TL;DR Emacs is the way to go

Optimization is my way of procrastination. This time it is about getting a decent text editor. I am at the point where it is just annoying that all my text is getting scattered between different editors and that many times I have to open my same files under different editors to get what I need done.

Why IDEs never come with a spell checker? Is is just horrible to have poor spelling on any comment. I keep my personal notes in a zim-wiki , but it does not have completion nor syntax highlighting, cross-referencing documents is great and that is what wikis are for. I keep my plots in there, but I can’t generate them inside the document itself. And keeping track of which code generates which output has become quite insane. Despite git version control, and having a journal. Documents support a rich syntax, I can even embed and display math, I just can’t type it directly because I need to call an extra editor inside zim to do it. Then the equation does not get stored in the main file but on a separate one, and so for each equation. Making it tedious to keep track of all this files and their png outputs that are embedded in the displayed document.

Jupyter/Ipython solves the lab notebook use of my note taking. But Jupyter/Ipython is just slow in the web browser and the files are not version control friendly. It does embed MathJax for the math I need, and is dynamic in its evaluation. Indexing files is no really possible in the way a wiki works. Search is no possible either. And for every file I open I have to launch a new kernel that eats more of my machine resources.

So I accepted that I need to spend time into getting a tool that allows me to do my work. Here I put my criteria of what I need

But this challenges can’t be new, there must be a solution already. The truth is that getting all of it is not so simple. I must say that up to this experience point, it feels that VIM can’t be beaten in the text editing features, I may be to biased, but that’s the tool I started using when I had to edit files in remote servers, and gave me the best experience after the pain of learning it. It just feels so natural to keep the hands on the keys and not exaggerated keys combinations, it really feels like a text editing language on itself. And there are a lot of plugins to help you handle email and calendar and task list and planning. Using it in combination with the shell, seemed a good option for a long while, using ack to find the files I needed is an amazing alternative to indexing, it even makes me think why having at wiki index at all? But VIM just fails with my requirement of working with richer media. I just need to be able to put latex and figures in my files really badly, and I could not find a way to do that in VIM. Nor, that neovim would be able to do that in the near future.

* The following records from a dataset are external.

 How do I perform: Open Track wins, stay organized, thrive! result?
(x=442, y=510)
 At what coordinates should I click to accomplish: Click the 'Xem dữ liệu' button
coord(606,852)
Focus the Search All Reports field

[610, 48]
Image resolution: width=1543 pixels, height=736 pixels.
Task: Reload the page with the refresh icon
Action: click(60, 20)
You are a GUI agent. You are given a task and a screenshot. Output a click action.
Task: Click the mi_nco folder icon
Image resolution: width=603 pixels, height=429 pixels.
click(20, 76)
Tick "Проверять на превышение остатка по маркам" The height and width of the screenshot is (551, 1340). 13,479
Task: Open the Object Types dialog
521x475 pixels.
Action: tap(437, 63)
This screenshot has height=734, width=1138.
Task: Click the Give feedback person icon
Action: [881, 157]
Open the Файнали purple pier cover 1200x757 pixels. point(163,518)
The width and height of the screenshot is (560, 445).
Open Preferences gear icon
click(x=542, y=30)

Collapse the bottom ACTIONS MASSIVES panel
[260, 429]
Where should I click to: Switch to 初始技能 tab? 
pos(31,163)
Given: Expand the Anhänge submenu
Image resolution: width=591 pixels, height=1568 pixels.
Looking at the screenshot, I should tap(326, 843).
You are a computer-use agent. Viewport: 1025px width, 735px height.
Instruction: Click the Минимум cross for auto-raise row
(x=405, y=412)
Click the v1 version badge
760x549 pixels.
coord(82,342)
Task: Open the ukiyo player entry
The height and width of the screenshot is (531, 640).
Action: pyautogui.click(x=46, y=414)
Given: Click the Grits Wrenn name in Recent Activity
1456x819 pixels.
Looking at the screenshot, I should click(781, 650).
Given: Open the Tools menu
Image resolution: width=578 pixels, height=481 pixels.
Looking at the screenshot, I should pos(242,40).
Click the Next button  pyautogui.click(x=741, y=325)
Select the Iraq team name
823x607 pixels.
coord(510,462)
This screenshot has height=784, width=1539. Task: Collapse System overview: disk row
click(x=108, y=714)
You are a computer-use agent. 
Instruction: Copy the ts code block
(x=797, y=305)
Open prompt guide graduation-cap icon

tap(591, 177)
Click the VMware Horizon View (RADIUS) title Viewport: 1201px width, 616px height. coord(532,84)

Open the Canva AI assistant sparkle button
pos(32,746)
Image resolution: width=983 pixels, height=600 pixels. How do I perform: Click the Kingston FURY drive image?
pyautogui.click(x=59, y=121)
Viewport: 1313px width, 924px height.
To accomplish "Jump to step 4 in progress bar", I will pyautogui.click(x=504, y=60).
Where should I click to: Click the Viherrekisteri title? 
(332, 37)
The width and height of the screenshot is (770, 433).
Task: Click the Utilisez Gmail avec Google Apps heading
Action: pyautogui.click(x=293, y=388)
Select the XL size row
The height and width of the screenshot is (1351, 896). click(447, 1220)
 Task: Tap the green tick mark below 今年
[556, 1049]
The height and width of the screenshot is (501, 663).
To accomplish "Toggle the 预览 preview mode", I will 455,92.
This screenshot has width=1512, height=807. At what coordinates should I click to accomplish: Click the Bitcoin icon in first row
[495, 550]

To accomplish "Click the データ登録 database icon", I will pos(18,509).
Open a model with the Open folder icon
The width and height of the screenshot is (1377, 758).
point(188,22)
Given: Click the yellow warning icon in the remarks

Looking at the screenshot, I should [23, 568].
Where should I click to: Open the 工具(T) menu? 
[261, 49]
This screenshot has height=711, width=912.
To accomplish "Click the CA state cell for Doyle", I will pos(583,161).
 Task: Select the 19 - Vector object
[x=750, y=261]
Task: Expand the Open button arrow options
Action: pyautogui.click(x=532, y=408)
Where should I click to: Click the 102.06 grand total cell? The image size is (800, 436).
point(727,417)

If not VIM then what about its famous contestant? Emacs on the other hand, has this complicated key combinations, but it supports richer text, latex, and images. In fact, for some reason I blocked into my mind that a text editor can’t display images (despite having my wiki do it all the time, and web sites also do it). Text editors have a single font, single/uniform font height, and miss all the goodness of the graphical interface, only using some icon at the top of the screen. It was just after this Emacs talk , that it finally clicked into my mind all this was possible. That talk referenced Carsten Dominik talk giving me the scientific workflow framework that I wanted to adapt which was then complemented by a scipy talk showing it for a specific scientific workflow. That made it the winner for now. There is no other alternative to match that I could find. I’m still fighting with the learn process and there are still some rough parts that hinder me from living in Emacs. I didn’t plan to live in my text editor, but the Emacs philosophy does tend to drive me to it. I also don’t know if all this key combinations would be better handled with better keyboards that put the control keys closer to your thumbs keyboardio . The fact is that despite all our technological evolution. The best way to treat our information is plain text, and the best way to get our thoughts into the computer is a keyboard.

In the end, nothing survives if it doesn’t adapt to its surroundings, that is natural selection. The fact VIM and Emacs are still up I think is because we can adapt them to our work styles. Both are amazing, and each one might suit your needs at a different level. For me the solution came in Emacs, using evil-mode puts some sanity back into the text editing.